Llegó la tarde, partiéronse de aquel lugar, y a obra de media legua
se apartaban dos caminos diferentes, el uno que guiaba a la aldea de don Quijote
y el otro el que había de llevar don Álvaro. En este poco espacio le
contó don Quijote la desgracia de su vencimiento y el encanto y el remedio
de Dulcinea, que todo puso en nueva admiración a don Álvaro, el cual,
abrazando a don Quijote y a Sancho, siguió su camino, y don Quijote el suyo,
que aquella noche la pasó entre otros árboles, por dar lugar a Sancho
de cumplir su penitencia, que la cumplió del mismo modo que la pasada noche,
a costa de las cortezas de las hayas, harto más que de sus espaldas, que las
guardó tanto, que no pudieran quitar los azotes una mosca, aunque la tuviera
encima.
No perdió el engañado don Quijote un solo golpe de la cuenta y halló
que con los de la noche pasada eran tres mil y veinte y nueve. Parece que había
madrugado el sol a ver el sacrificio, con cuya luz volvieron a proseguir su camino,
tratando entre los dos del engaño de don Álvaro y de cuán bien
acordado había sido tomar su declaración ante la justicia, y tan auténticamente.

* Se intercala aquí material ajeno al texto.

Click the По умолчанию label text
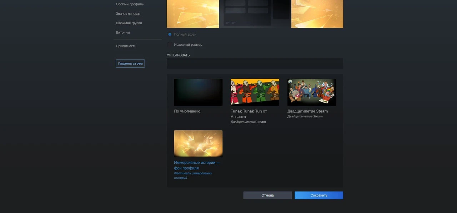This screenshot has height=213, width=457. pyautogui.click(x=187, y=111)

Aquel día y aquella noche caminaron sin sucederles cosa digna de contarse,
si no fue que en ella acabó Sancho su tarea, de que quedó don Quijote
contento sobremodo, y esperaba el día por ver si en el camino topaba ya desencantada
a Dulcinea su señora; y siguiendo su camino no topaba mujer ninguna que no
iba a reconocer si era Dulcinea del Toboso, teniendo por infalible no poder mentir
las promesas de Merlín.
Con estos pensamientos y deseos, subieron una cuesta arriba, desde la cual descubrieron
su aldea, la cual vista de Sancho, se hincó de rodillas y dijo:
-Abre los ojos, deseada patria, y mira que vuelve a ti Sancho Panza tu hijo, si no
muy rico, muy bien azotado. Abre los brazos y recibe también tu hijo don Quijote,
que, si viene vencido de los brazos ajenos, viene vencedor de sí mismo, que,
según él me ha dicho, es el mayor vencimiento que desearse puede. Dineros
llevo, porque si buenos azotes me daban, bien caballero me iba.
-Déjate desas sandeces -dijo don Quijote-, y vamos con pie derecho a entrar
en nuestro lugar, donde daremos vado a nuestras imaginaciones, y la traza que en
la pastoral vida pensamos ejercitar.